The significant point to note is that investment not only creates demand but it also creates production capacity. Ultimately there is no reason as to why multiplier effect of new investment on real income or output may not materialize, though the actual period required for realisation of the multiplier effect depends on various time-lags in the process of income generation and capacity creation.

The wider the range to industries over which initial investment is undertaken, the greater will be the multiplier effect. This is because monetary demand or expenditure generated by investment in any one industry would be easily met by the increase in production capacity in a variety of industries. In this way increase in demand resulting from investment would not lead to rise in prices but will cause real output to rise.

Agriculture and Multiplier:

The argument for non-operation of multiplier in underdeveloped countries was also partly based on the inelastic nature of supply of agricultural output especially food grains as it was pointed out that a large part of monetary demand or money incomes generated by investment would be spent on food grains.

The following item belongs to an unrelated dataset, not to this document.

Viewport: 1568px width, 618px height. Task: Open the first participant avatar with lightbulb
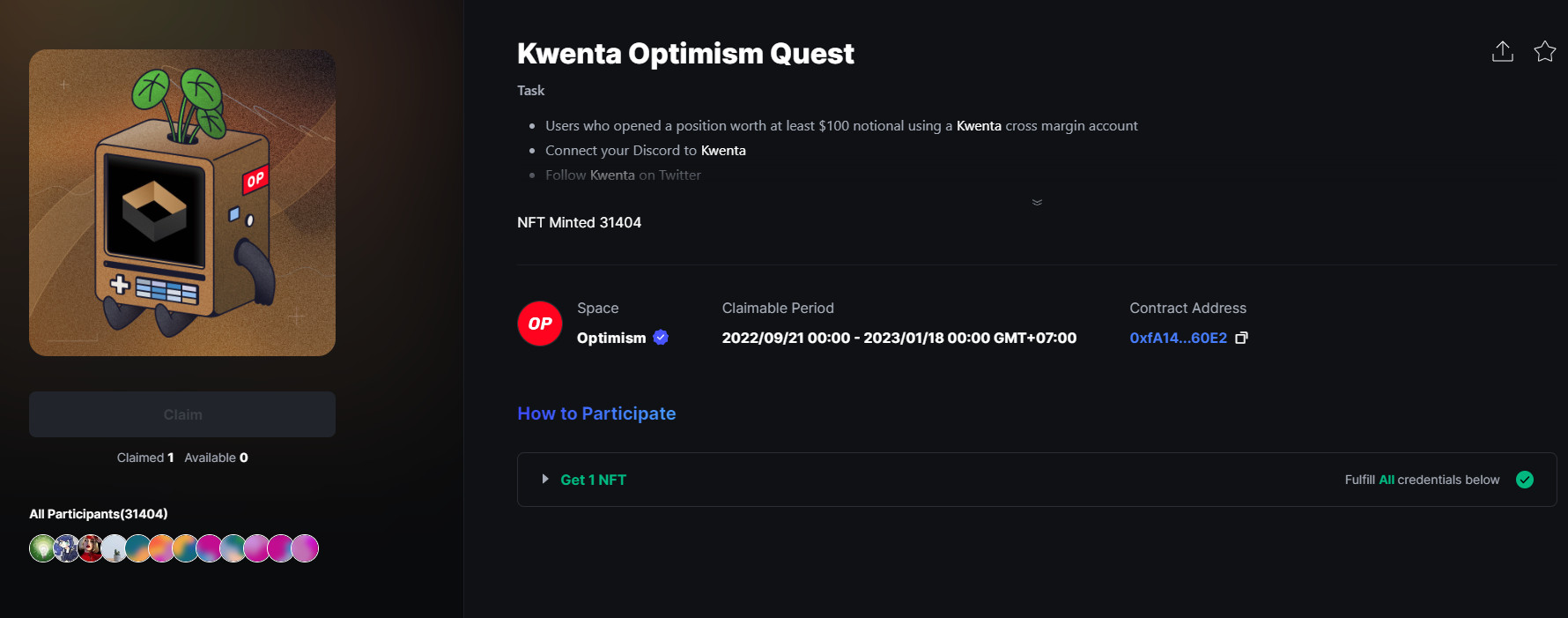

Inability to meet the rise in demand for food grains would cause rise in price level or inflation in the economy rather than increase in real output. It may be pointed out that thanks to the spread of green revolution technology expansion in irrigation facilities in various states of India, food grain production can be adequately increased in response to rising demand for food grains.

Furthermore, it was asserted by Dr. Rao, the existence of disguised unemployment in underdeveloped countries instead of Keynesian type involuntary open unemployment also prevented the working of multiplier in real terms.

In the Indian economy today there are a large number of involuntarily unemployed workers crying out for employment. So this argument for failure of multiplier to work in real terms no longer holds good in the present economic situation.

Conclusion:

To conclude, in the present economic situation of the Indian economy with a lot of excess production capacity in several consumer goods industries and a large potential for expanding agricultural production, increase in investment would produce a real multiplier effect on increasing real income and output without causing inflationary pressures in the economy.

Multiplier effect of new investment can be further increased, if investment package is quite diversified covering a large number of industries (including agriculture) so that monetary demand and income generated by any one industry can be adequately met by increase in output capacity in other industries.

Further, even when there is no preexisting excess capacity in the industries increase in investment leads to the increase in demand for consumption goods which in turn causes further rise on investment to meet that consumption demand. The effect of increase in consumption demand on expansion in investment is generally referred to as accelerator. Indeed, the combined working of multiplier and acceleration, which is called super-multiplier, leading to manifold increase in output can take place in the growth process in the developing countries like India.